══ Testo da leggere ══

28.4.19

SALVATORE VAIANA, Domenico Messina e i 50 anni della Cantina Viticultori Associata (CVA)


Cinquant'anni fa nasceva la CVA di Canicattì con il contributo determinante di Domenico Messina, uomo forte di un'esperienza cooperativistica lunga 25 anni, era stato infatti fondatore e dirigente della Cooperativa "La Proletaria" di Canicattì per l'assegnazione delle terre incolte o mal coltivate e presidente della Cooperativa "La Madre Terra" di Sciacca, fondata da Accursio Miraglia.
Di seguito riportiamo un paragrafo tratto dal libro "Il contadino dirigente".


La terza esperienza cooperativistica nella “Viticultori Associati”

═══

Ricopia parola per parola il brano del testo sui cinquant'anni della CVA di Canicattì, da "SALVATORE VAIANA, Domenico" fino a "da Accursio Miraglia." compreso.

══ Estratti di dati ══

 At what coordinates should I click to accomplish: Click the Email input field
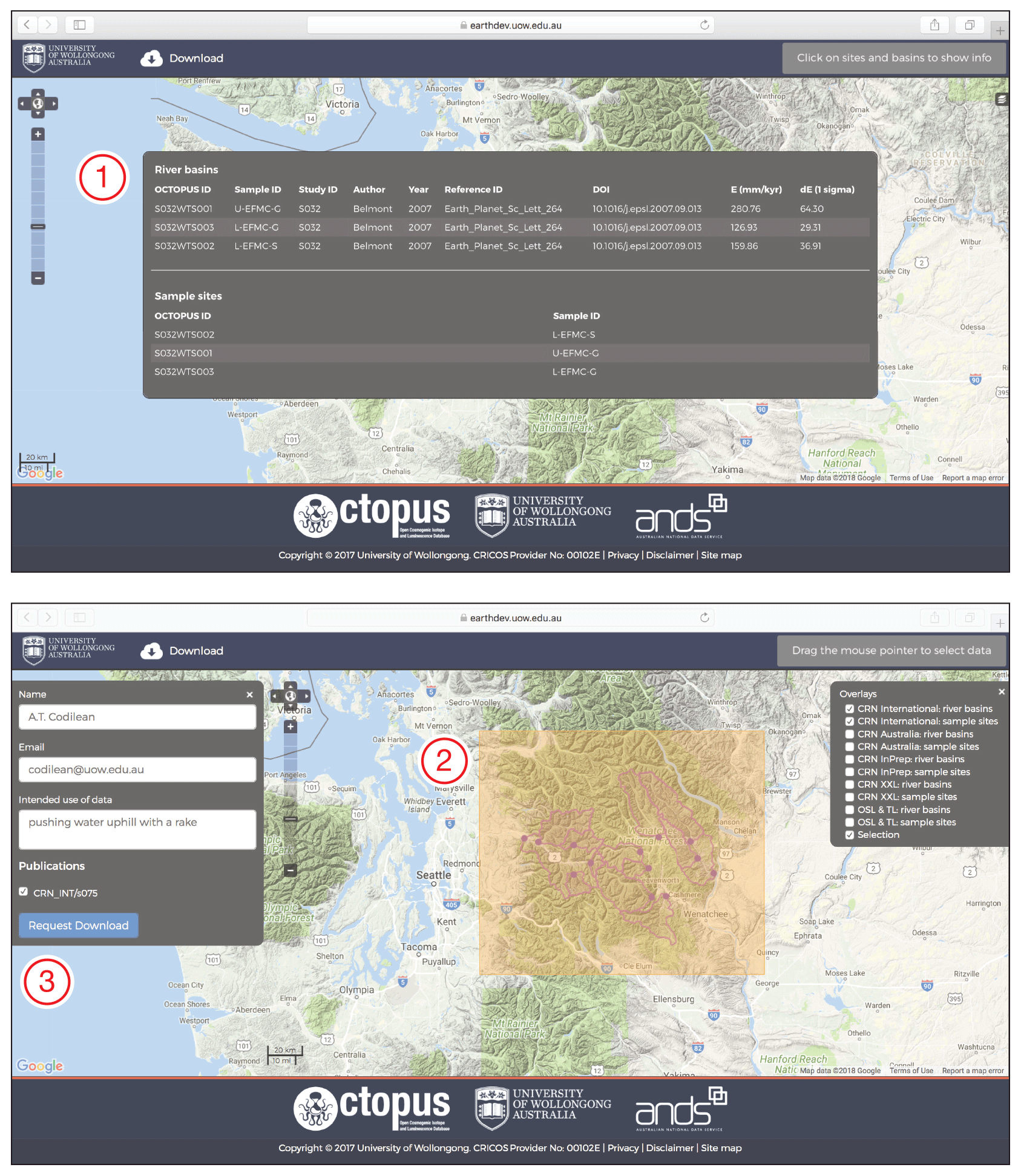click(137, 769)
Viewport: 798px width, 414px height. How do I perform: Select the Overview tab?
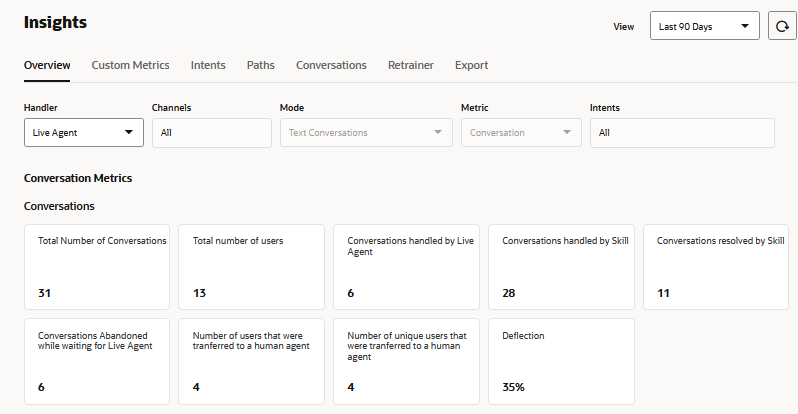(x=47, y=65)
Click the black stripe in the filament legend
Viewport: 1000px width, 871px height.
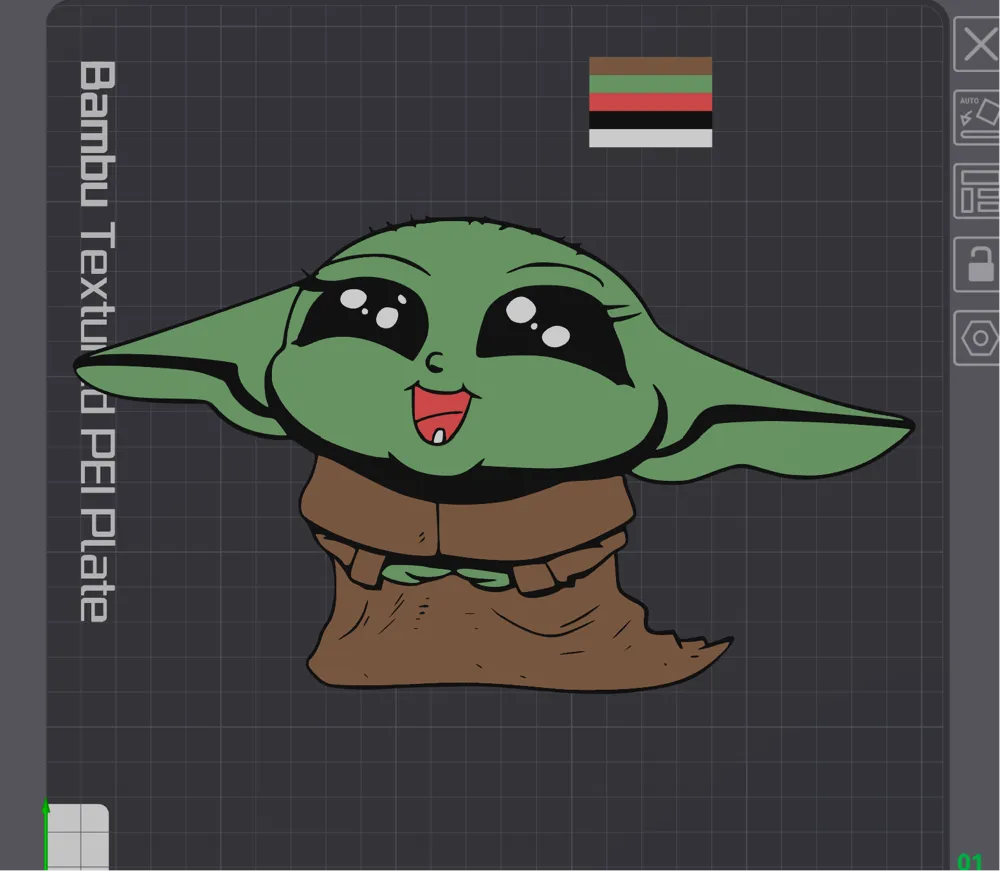click(650, 120)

═══

Risposta esercizio =
SALVATORE VAIANA, Domenico Messina e i 50 anni della Cantina Viticultori Associata (CVA)


Cinquant'anni fa nasceva la CVA di Canicattì con il contributo determinante di Domenico Messina, uomo forte di un'esperienza cooperativistica lunga 25 anni, era stato infatti fondatore e dirigente della Cooperativa "La Proletaria" di Canicattì per l'assegnazione delle terre incolte o mal coltivate e presidente della Cooperativa "La Madre Terra" di Sciacca, fondata da Accursio Miraglia.